Wednesday, February 28, 2007

A beautiful day in Brockville

I had a great day in Brockville yesterday. I met some wonderful community people who genuinely want to make life in their region happier for the younger of us. I met teachers that still have passion and compassion for their students. I met young people who are asking the great questions and looking at their world with healthy hope and desire.

It was my pleasure to be there.

Please allow me a little ramble of thoughts stimulated by our time together.

The thing that seduces me into teaching is the flash of joy that young people exhibit from time to time when they are breaking through into new thoughts. As people, they are still in “discovery mode.” Although they have come a long way since infancy, there remain sophistications that adult living and adult responsibilities will eventually impose upon them but as yet they are free from. Until then there is an expectation that life will bring them all the things they dream. There is an acknowledgment that they don’t yet know it all - and that they want to.

They absorb information. It passes through a less refined machine that is not designed to keep them safe (as it becomes when we age) but designed to help them grow. Make no mistake they don’t just accept everything people say to them. There is nothing gullible about them. They simply have a great combination of openness and skepticism. They still use emotion in combination with intellect. Because they come to the circumstance with the expectation that they will learn, they consider before they assimilate or discard.

Hence I have always found it easy to teach the concepts of power to younger audiences. I love teaching the course at Fleming.

Adults on the other hand have well established views on power and its place in their lives. When I speak to adults I find I have to persuade rather then reveal.

It has been my experience both as a teacher of adults, and also as a learner now back in school, that we tend to receive information in a closed way. We have constructed an impenetrable wall that has doors. We will not let anything new in unless it completely fits the way they want to see the world. If so we will open the door and let it in.

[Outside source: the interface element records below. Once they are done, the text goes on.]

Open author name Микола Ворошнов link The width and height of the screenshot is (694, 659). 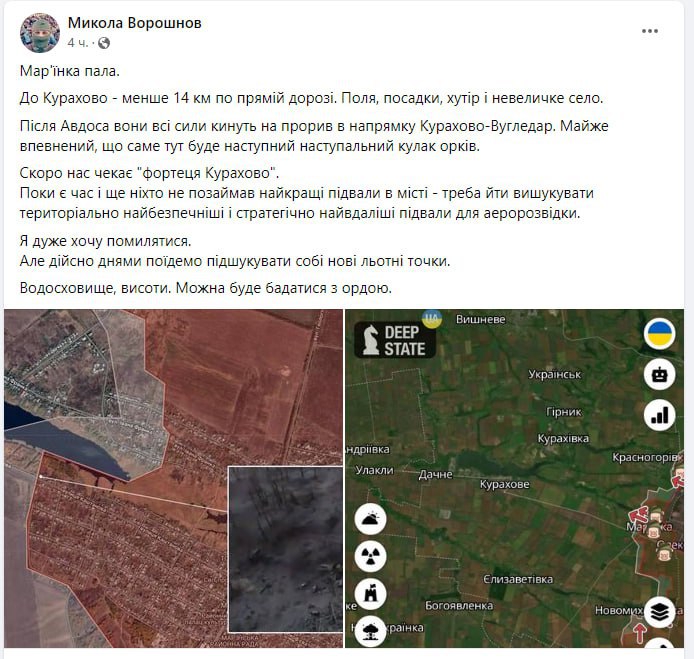135,23
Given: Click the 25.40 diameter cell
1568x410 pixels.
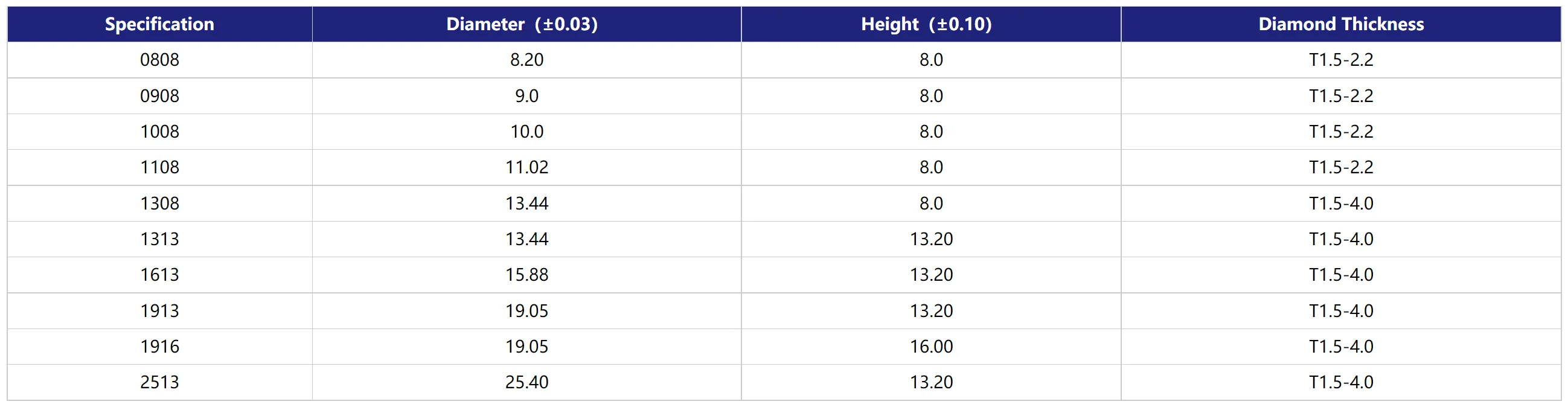Looking at the screenshot, I should [526, 382].
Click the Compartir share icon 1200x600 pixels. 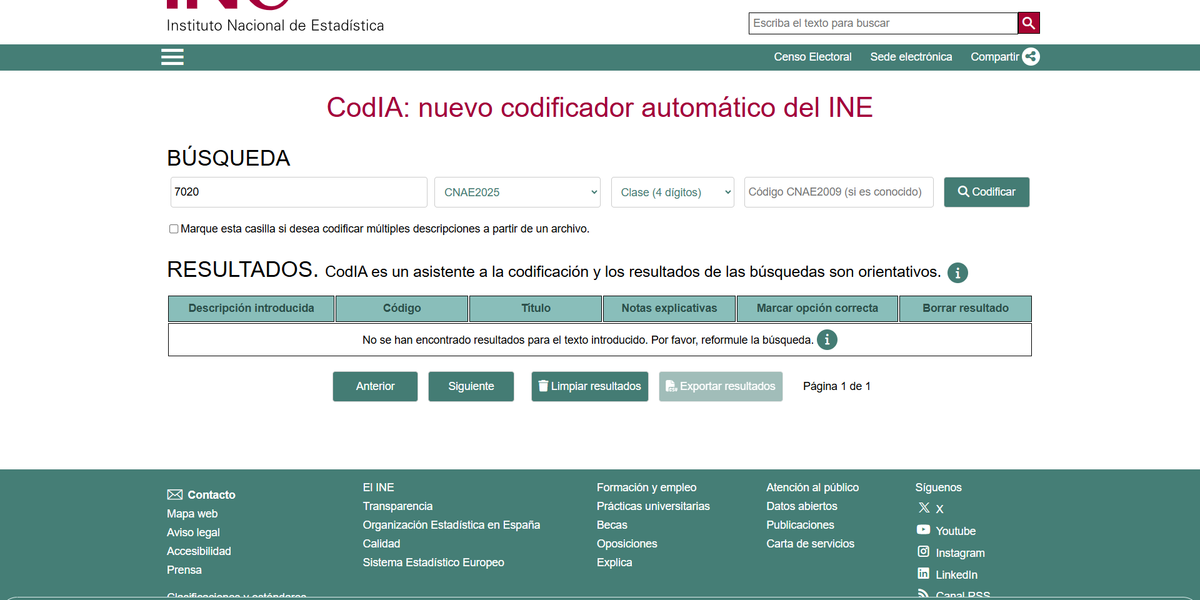[x=1034, y=57]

There is no longer a sense of discovery or joy in our learning.

It is more like fear.

Maybe it’s just that feeling of power we know so well. We understand that new information impacts the choices we make and we have become very anxious about change and very reliant on habits. Habits in our daily lives because it is the only way to survive the day and complete everything that must be done. Habits in our relationships because they are comfortable even when they are unhappy. Habits in our thinking because to change our views hurts our self image.

When adults open themselves up to new ideas they think they have to decide right then and there if what they are being presented with is “true or false.”

If it is false it must be rejected out of hand for risk that it will pollute their world view. The filter we use to determine such veracity is one of emotion - whether or not it makes us uncomfortable. If it causes us to question too many things we hold as “true” it is simply too much work. If we have to reevaluate too many of our views, we will cling to what we already have and go about making the same mistakes and wondering why nothing changes.

On the other hand when we see something that looks like truth, we think we have to immediately find some way to embody it. We are compelled to make it real in our lives. For although we resist, we still yearn for truth. We want to live truth.

This all or nothing approach often leaves us out in the cold when it comes to understanding power. We cling to the myths of power because they make us comfortable.

The thought that our relationships are full of power is upsetting.

The thought that we use power everyday as a parent, friend, employee, or spouse challenges our moral judgment of ourselves.

The idea that power is a methodology based on the exploitation of another person’s need, and available to all people, flies in the face of our life-long rationalization that power is OK. In fact, maybe it’s even a worthwhile pursuit.

Teachers like me, are particularly upset when you remind us that our lives are all about authoritative power imposed on children and parents by our laws. It is the “necessary” socialization of an individual. It is the training required to fit in. Otherwise you don’t belong.

Sometimes we forget that it is all about love.

When we come to the education power dynamic with a predominant intention based in love…well…then it doesn’t feel like power does it?

Maybe it isn’t…

Is power a good or bad thing? Well a better question is, can we live without power?

A better question yet is what is the opposite of power?

Compassion – when a teacher comes to the table with compassion they are not using their ability to control and exploit the needs of a young person to attain some end. They are simply there to help address those needs without any desire to affect own personal needs.

We didn’t get to talk about this yesterday. Power always has two sides - two dynamics. One with the Subjects needs in play – and since we don’t use power unless we need something – a dynamic with the Actors needs in play. It’s is how kids seem to be able to turn the tables in places like grocery store isles.

Nonetheless I think power has to have two sides to be power. When you drop your side of the bipolar dynamic – it is no longer power. It is compassion.

I saw a lot of compassion yesterday. It made me feel wonderful about the city of Brockville.